● **Exercise input**:
== Segment start ==

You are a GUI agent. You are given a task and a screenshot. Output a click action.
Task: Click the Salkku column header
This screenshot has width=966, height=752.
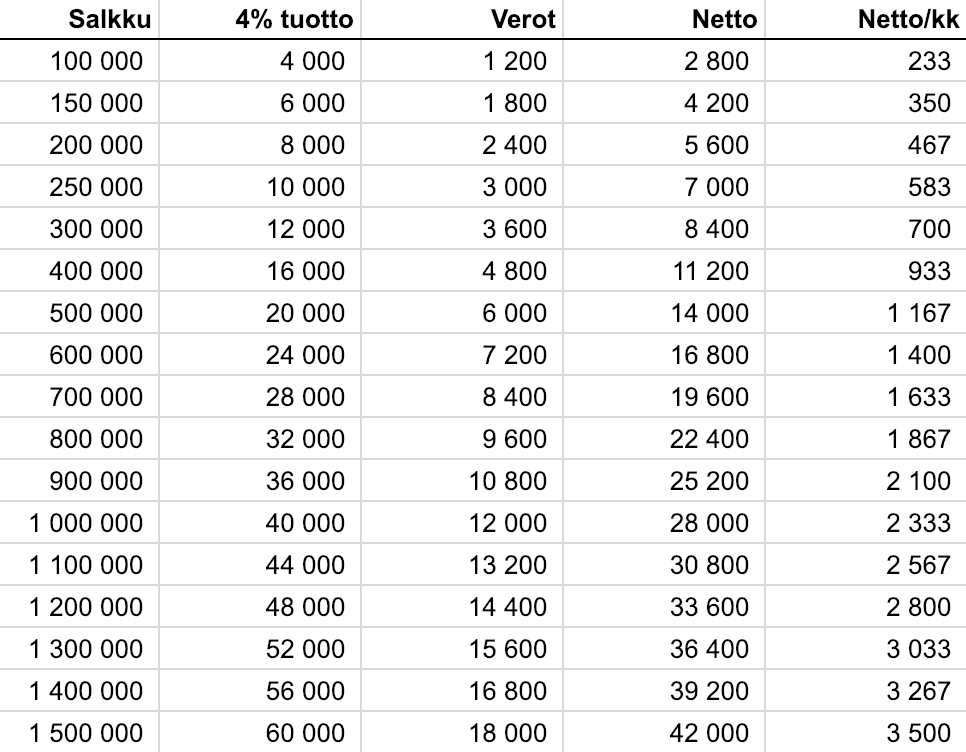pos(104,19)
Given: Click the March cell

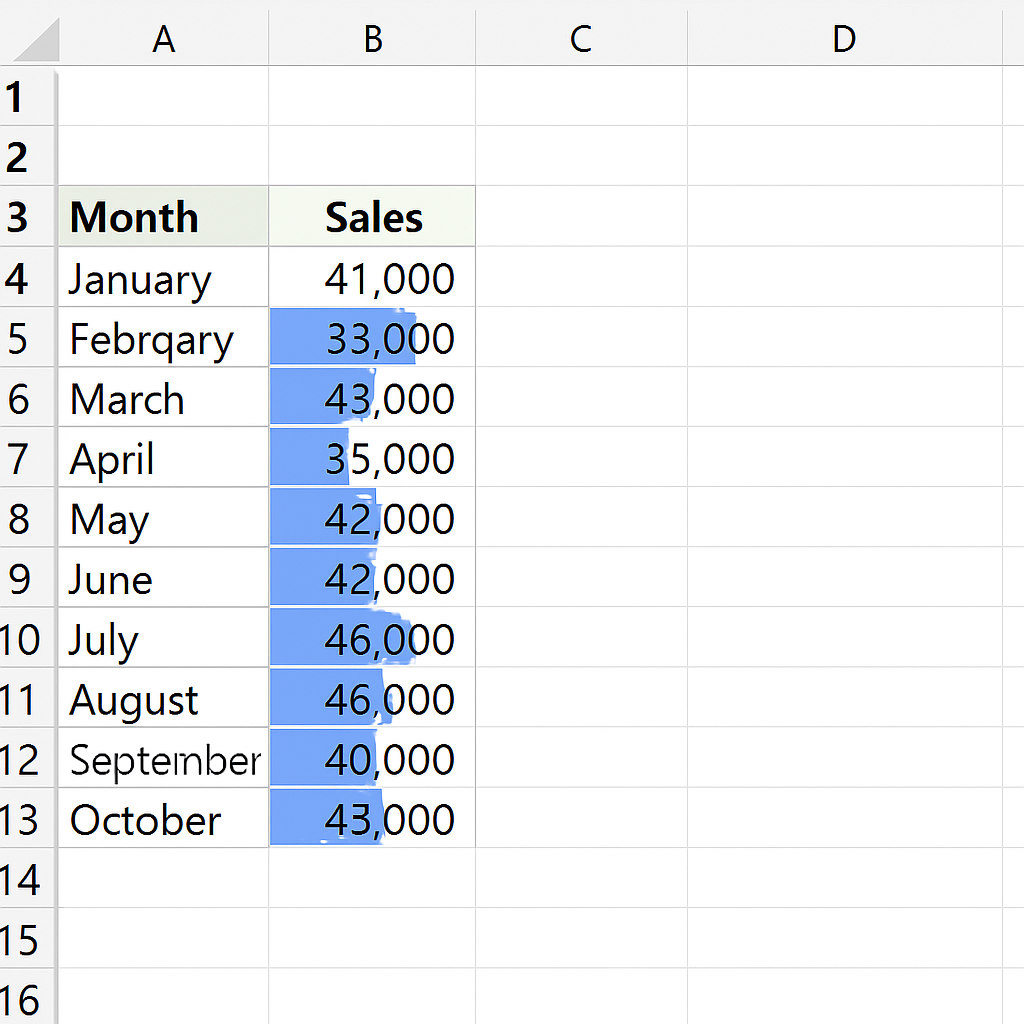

== Segment end ==
== Segment start ==

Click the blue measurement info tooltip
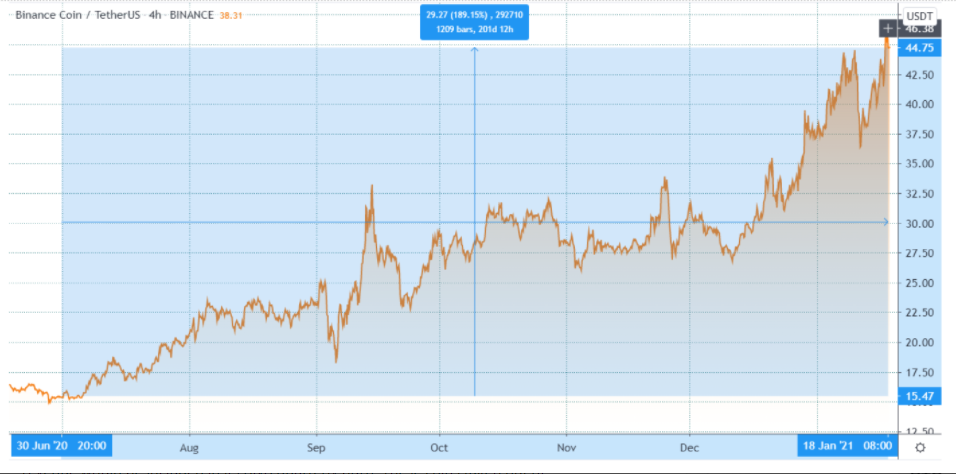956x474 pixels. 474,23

== Segment end ==

● **What is required**:
An exact transcription is needed of the lines from the one with "You are a GUI" to the one with "Given: Click the March cell" above, both ends included, with pictures left out.

● **Exercise result**:
You are a GUI agent. You are given a task and a screenshot. Output a click action.
Task: Click the Salkku column header
This screenshot has width=966, height=752.
pos(104,19)
Given: Click the March cell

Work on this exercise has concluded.